Письменные задания:
1. Продублируйте часть отрывка от слов «Как-то раз я» до слов «спросить не могла.» включительно.
2. Ответьте по отрывку на вопросы:
(а) Какую книжку читала рассказчица, прячась в прачечной мотеля?
(б) Где рассказчица нашла Сесилию?
(в) Чем Сесилия занялась сразу после слов о Тони?
3. Перечислите все личные имена, которые встречаются в отрывке.

Исходный отрывок:
################

Как-то раз я пряталась в прачечной нашего мотеля и читала книжку о Нэнси Дрю. И тут я услышала разговор между Фрэнком и Бобом – они загорали на газоне рядом с офисом. Они говорили о том, что «убитые девушки» были «изрезаны на куски», что у них были извлечены сердца, а на трупах обнаружены следы зубов. «Кто-то жестоко поиздевался над этими девушками», но Фрэнк и Боб не могли поверить, что это совершил он. Я не знала, кто это – он, но выйти и спросить не могла.

Единственным, кто не говорил об убийствах, был Тони, но лишь потому, что он вообще исчез. В лагере я наконец-то выкурила первую настоящую сигарету, и мне страшно хотелось показать ему, как я научилась пускать кольца дыма – в точности как он. Я спросила тетю, не видела ли она его, но она странно на меня посмотрела и ответила, что не видела. Я пошла искать Сесилию. Ее я нашла в прачечной «Королевского кучера». Сесилия выглядела ужасно. Мне показалось, что она очень устала. Круги под глазами стали почти черными. Она, как всегда, меня обняла, но я почувствовала, что запах спиртного от нее сильнее, чем обычно, и это меня расстроило. От нее никогда так не пахло. Мне это не понравилось. Я осторожно высвободилась и спросила про Тони, но Сесилия лишь покачала головой и отвернулась. Когда она снова на меня посмотрела, я почувствовала, что она плачет. Сесилия похлопала меня по плечу:

– Я скажу ему, что ты о нем спрашивала. Он любил вас, девочки, – сказала она, поправляя свой свитер, и тут же принялась складывать полотенца.

################

Записи набора данных:

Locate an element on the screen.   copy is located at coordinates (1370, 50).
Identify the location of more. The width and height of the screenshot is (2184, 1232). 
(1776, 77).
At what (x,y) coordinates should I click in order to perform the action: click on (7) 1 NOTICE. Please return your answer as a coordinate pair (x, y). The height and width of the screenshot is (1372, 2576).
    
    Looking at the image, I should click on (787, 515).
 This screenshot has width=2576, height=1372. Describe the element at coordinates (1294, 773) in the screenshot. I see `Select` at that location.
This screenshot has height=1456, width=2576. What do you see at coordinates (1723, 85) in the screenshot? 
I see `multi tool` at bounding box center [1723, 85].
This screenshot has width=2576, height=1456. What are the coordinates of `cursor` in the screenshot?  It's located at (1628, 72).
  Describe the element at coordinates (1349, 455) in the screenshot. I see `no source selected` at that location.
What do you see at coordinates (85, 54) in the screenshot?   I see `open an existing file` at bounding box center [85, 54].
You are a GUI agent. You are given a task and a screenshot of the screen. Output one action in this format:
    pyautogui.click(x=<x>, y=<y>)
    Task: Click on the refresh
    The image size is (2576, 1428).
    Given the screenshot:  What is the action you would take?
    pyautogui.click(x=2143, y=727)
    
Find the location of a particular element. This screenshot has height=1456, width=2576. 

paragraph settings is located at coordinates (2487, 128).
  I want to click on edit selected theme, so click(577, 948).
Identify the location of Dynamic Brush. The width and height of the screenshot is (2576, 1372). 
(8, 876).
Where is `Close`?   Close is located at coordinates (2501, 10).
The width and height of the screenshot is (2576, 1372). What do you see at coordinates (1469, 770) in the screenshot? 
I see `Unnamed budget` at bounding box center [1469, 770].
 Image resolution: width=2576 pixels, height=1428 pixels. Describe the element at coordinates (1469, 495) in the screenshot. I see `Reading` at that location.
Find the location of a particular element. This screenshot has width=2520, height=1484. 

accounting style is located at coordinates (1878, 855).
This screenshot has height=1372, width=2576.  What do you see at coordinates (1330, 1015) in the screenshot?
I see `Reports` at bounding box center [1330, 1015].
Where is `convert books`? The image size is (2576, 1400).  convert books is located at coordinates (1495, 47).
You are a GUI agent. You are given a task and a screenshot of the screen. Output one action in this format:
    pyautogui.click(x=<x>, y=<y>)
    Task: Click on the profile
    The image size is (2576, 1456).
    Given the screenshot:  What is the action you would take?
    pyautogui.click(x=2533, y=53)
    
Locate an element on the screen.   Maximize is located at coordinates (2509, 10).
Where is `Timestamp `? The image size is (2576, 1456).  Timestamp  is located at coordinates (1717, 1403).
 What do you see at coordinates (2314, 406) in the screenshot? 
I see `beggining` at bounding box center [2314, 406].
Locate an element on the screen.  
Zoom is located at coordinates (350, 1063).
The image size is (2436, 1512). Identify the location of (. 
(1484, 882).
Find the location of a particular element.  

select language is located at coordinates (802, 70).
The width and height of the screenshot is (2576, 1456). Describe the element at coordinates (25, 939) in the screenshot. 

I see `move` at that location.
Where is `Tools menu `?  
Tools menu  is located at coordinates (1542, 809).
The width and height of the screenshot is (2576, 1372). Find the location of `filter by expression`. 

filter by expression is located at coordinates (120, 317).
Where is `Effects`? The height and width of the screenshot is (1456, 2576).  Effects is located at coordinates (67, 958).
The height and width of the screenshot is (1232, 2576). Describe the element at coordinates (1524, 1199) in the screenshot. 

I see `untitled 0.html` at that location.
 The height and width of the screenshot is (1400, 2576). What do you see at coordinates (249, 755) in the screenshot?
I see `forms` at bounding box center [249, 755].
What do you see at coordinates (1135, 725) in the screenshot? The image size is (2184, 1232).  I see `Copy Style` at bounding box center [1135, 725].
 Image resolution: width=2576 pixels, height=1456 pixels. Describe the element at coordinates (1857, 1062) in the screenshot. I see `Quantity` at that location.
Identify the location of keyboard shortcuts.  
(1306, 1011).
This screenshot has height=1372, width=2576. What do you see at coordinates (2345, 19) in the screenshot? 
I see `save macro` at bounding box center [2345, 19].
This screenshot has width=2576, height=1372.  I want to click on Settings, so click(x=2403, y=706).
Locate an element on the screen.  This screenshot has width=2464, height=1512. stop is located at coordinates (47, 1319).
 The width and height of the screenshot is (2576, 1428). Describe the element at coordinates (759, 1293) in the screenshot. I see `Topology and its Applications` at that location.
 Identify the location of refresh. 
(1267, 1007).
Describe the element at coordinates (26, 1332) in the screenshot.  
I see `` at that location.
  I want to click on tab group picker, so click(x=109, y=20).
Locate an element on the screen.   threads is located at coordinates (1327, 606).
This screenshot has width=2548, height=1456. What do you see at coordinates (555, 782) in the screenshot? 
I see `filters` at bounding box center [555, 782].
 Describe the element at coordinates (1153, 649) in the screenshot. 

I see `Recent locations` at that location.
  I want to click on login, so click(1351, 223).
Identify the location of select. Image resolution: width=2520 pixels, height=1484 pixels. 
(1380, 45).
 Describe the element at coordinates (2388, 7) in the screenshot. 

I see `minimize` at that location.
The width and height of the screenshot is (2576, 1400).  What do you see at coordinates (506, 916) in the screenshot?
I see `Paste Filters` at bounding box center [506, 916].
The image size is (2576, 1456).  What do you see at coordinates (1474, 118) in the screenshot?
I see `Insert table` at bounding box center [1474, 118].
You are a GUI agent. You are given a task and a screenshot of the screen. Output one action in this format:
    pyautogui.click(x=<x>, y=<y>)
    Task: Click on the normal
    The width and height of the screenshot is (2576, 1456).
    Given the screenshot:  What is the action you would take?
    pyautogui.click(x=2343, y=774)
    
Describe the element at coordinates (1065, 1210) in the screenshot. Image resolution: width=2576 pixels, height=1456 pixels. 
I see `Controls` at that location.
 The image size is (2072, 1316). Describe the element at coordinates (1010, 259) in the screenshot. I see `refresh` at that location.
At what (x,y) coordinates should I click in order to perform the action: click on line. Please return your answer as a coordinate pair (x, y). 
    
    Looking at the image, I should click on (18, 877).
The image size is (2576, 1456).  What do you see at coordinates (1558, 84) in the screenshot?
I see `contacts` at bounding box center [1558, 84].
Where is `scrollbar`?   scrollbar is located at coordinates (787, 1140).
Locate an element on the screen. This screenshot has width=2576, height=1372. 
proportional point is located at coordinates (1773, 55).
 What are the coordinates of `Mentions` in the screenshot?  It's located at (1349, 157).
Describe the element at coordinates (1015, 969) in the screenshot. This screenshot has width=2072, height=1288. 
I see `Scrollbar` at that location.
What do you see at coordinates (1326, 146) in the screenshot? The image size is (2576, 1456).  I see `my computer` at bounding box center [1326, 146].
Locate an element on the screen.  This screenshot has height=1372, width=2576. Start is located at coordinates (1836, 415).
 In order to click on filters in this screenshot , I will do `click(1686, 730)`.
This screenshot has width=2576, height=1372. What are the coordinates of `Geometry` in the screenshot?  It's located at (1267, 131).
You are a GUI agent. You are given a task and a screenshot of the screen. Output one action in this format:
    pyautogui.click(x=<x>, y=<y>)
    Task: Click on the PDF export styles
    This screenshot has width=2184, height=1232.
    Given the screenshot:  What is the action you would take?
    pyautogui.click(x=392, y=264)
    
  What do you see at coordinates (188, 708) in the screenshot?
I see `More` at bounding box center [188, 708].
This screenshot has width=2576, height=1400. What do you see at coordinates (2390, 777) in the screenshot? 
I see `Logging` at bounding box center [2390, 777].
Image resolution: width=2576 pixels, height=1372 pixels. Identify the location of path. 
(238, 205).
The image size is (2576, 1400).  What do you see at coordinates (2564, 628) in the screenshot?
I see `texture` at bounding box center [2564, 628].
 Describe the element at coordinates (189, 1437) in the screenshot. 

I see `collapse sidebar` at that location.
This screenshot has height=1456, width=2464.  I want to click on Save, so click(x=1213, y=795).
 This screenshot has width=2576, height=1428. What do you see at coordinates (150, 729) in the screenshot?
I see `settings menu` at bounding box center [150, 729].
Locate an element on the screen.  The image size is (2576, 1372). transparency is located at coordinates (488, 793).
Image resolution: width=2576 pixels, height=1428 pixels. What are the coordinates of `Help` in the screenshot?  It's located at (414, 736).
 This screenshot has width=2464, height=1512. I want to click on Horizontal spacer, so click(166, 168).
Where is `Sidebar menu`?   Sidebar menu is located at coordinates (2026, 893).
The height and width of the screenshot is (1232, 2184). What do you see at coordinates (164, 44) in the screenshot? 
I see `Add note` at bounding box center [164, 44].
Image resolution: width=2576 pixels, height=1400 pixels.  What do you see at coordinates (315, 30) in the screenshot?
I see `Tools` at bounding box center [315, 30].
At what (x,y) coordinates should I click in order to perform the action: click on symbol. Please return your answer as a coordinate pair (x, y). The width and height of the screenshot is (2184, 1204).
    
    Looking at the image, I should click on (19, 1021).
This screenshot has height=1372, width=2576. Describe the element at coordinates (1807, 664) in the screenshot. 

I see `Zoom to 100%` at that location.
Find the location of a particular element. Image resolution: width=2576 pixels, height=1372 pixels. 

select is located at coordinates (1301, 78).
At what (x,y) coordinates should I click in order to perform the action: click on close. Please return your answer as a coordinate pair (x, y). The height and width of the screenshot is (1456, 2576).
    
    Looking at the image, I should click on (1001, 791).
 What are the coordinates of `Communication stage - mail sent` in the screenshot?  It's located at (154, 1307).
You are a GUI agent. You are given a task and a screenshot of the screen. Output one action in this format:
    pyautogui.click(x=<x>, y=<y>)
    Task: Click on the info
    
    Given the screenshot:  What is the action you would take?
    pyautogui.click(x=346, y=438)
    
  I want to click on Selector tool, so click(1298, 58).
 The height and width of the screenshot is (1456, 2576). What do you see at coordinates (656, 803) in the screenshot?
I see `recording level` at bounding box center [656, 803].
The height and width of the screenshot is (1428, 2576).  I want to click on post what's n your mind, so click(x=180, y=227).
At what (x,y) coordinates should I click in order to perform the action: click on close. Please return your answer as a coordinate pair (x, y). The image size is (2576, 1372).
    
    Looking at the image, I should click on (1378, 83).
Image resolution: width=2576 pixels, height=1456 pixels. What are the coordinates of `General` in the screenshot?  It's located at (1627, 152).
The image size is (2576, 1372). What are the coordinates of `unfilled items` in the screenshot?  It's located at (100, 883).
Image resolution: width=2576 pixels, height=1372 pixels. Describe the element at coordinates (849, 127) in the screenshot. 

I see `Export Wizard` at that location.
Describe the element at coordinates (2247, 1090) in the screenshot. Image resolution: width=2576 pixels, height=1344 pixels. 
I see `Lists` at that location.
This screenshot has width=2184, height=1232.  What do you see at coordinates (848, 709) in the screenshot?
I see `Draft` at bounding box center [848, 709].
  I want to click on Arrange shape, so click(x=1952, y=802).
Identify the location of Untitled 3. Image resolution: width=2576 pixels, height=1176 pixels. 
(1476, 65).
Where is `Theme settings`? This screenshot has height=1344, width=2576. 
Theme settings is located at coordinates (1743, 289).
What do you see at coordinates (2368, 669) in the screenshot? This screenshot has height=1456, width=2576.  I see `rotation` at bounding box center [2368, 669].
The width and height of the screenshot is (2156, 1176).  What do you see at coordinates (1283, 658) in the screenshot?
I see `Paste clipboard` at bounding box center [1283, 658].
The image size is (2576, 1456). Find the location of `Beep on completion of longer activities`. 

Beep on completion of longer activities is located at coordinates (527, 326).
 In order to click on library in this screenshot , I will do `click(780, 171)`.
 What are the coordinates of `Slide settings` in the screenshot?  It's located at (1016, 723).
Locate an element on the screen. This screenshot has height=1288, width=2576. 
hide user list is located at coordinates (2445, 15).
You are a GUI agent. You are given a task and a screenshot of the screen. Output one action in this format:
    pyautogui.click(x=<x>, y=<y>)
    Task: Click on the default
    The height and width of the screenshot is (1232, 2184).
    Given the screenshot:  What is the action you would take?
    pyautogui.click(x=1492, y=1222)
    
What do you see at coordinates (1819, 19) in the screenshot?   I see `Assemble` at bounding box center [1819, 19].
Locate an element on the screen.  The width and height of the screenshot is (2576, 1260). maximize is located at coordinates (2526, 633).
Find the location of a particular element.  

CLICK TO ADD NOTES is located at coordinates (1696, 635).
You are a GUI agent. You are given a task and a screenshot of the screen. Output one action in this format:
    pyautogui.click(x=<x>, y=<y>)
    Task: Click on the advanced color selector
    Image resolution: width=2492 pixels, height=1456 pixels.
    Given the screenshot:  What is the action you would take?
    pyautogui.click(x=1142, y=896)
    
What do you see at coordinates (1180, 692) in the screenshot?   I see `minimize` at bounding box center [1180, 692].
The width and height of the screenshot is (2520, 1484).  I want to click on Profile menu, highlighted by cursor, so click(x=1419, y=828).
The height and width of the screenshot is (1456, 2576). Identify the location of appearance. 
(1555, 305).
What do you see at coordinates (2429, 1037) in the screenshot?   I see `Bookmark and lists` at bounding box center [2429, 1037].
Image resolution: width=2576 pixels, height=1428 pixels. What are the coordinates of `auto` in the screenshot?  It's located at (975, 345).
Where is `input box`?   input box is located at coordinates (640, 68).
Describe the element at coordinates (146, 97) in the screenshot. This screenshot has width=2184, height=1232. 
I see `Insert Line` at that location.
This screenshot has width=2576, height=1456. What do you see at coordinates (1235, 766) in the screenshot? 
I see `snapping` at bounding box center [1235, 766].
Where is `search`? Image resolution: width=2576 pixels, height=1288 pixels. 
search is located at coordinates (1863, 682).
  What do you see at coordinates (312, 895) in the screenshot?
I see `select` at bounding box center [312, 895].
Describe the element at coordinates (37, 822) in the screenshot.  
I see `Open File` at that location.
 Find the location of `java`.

################

Ответы к заданиям:
1.
Как-то раз я пряталась в прачечной нашего мотеля и читала книжку о Нэнси Дрю. И тут я услышала разговор между Фрэнком и Бобом – они загорали на газоне рядом с офисом. Они говорили о том, что «убитые девушки» были «изрезаны на куски», что у них были извлечены сердца, а на трупах обнаружены следы зубов. «Кто-то жестоко поиздевался над этими девушками», но Фрэнк и Боб не могли поверить, что это совершил он. Я не знала, кто это – он, но выйти и спросить не могла.

2.
(а) Книжку о Нэнси Дрю.
(б) В прачечной «Королевского кучера».
(в) Она принялась складывать полотенца.

3. Нэнси Дрю, Фрэнк, Боб, Тони, Сесилия.